In [1]:
import os

#### 1 读取文件内容

In [2]:
train_texts = open ("train_contents.txt", encoding = 'utf-8').read().split('\n')
train_labels= open ("train_labels.txt", encoding = 'utf-8').read ().split ('\n')
test_texts  = open ("test_contents.txt", encoding = 'utf-8').read().split ('\n')
test_labels = open ("test_labels.txt", encoding = 'utf-8').read().split ('\n')

all_texts  = train_texts + test_texts
all_labels = train_labels + test_labels

#### 2 对文本进行向量化处理

In [3]:
from keras.preprocessing.text import Tokenizer
from keras.preprocessing.sequence import pad_sequences
from keras.utils import to_categorical
import numpy as np

  from ._conv import register_converters as _register_converters
Using TensorFlow backend.


In [4]:
MAX_SEQUENCE_LENGTH = 100
EMBEDDING_DIM = 200
VALIDATION_SPLIT = 0.16
TEST_SPLIT = 0.2

In [5]:
# 2.1 声明使用分词器Tokenizer，Tokenizer是一个用于向量化文本，或将文本转换为序列（即单词在字典中的下标构成的列表，从1算起）的类。
tokenizer = Tokenizer()
# 2.1.1 要用以训练的文本列表
tokenizer.fit_on_texts(all_texts)
# 2.1.2 序列的列表，列表中每个序列对应于一段输入文本，文本的数字表示
sequences = tokenizer.texts_to_sequences(all_texts)
# 2.1.3
#word_counts:字典，将单词（字符串）映射为它们在训练期间出现的次数。仅在调用fit_on_texts之后设置。
#word_docs: 字典，将单词（字符串）映射为它们在训练期间所出现的文档或文本的数量。仅在调用fit_on_texts之后设置。
#word_index: 字典，将单词（字符串）映射为它们的排名或者索引。仅在调用fit_on_texts之后设置。
#document_count: 整数。分词器被训练的文档（文本或者序列）数量。

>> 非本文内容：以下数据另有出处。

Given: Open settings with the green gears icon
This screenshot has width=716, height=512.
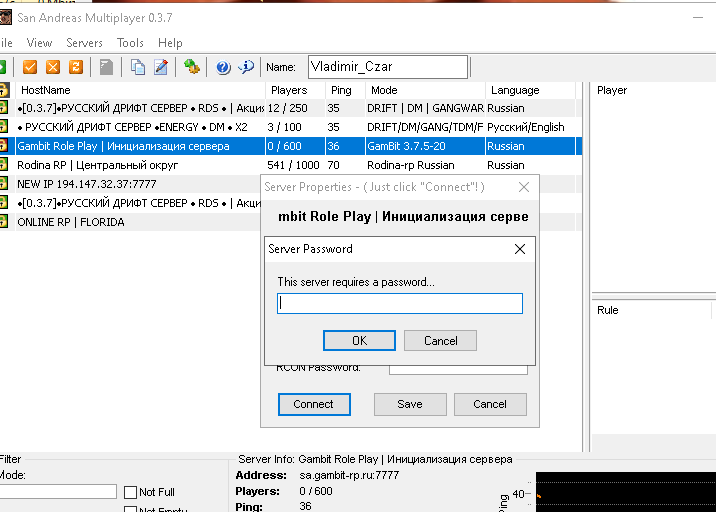Looking at the screenshot, I should tap(192, 67).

仅在调用fit_on_texts或fit_on_sequences之后设置。
word_index = tokenizer.word_index
print('Found %s unique tokens.' % len(word_index))
data = pad_sequences(sequences, maxlen = MAX_SEQUENCE_LENGTH)

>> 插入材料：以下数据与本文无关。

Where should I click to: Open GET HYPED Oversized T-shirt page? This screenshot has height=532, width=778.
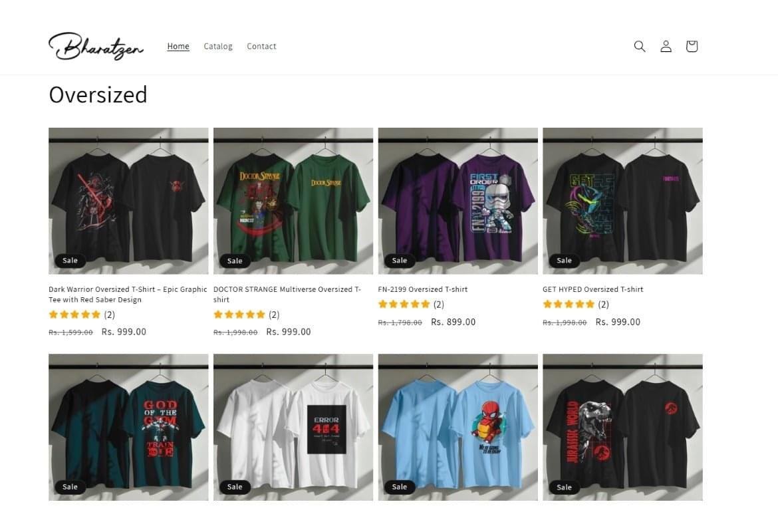pos(593,289)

Found 65604 unique tokens.


In [6]:
# 2.2.1 使用to_categorical将labels进行二值化处理
labels = to_categorical(np.asarray(all_labels))
print('Shape of data tensor:', data.shape)
print('Shape of label tensor:', labels.shape)

Shape of data tensor: (21924, 100)
Shape of label tensor: (21924, 12)


#### 3 分配数据集

In [7]:
# 3.1 打乱次序
indices = np.arange (data.shape[0])
np.random.shuffle(indices)
data = data[indices]
labels = labels[indices]
# 3.2 分配数据集
p1 = int(len(data)*(1-VALIDATION_SPLIT-TEST_SPLIT))
p2 = int(len(data)*(1-TEST_SPLIT))
x_train = data[:p1]
y_train = labels[:p1]
x_val = data[p1:p2]
y_val = labels[p1:p2]
x_test = data[p2:]
y_test = labels[p2:]

print ('train docs: ' + str(len(x_train)))
print ('val docs: '+str(len(x_val)))
print ('test docs: '+str(len(x_test)))

train docs: 14031
val docs: 3508
test docs: 4385


#### 4 加载word2vec中的Embedding

In [8]:
import gensim
from keras.utils import plot_model   # 绘制模型的结构图

w2v_model = gensim.models.KeyedVectors.load_word2vec_format('vectors.bin', binary = True)
embedding_matrix = np.zeros((len(word_index) + 1, EMBEDDING_DIM))
not_in_model = 0
in_model = 0
for word, i in word_index.items():
    if str(word) in w2v_model:
        in_model += 1
        embedding_matrix[i] = np.asarray(w2v_model[str(word)], dtype='float32')
    else:
        not_in_model += 1
print (str(not_in_model)+' words not in w2v model')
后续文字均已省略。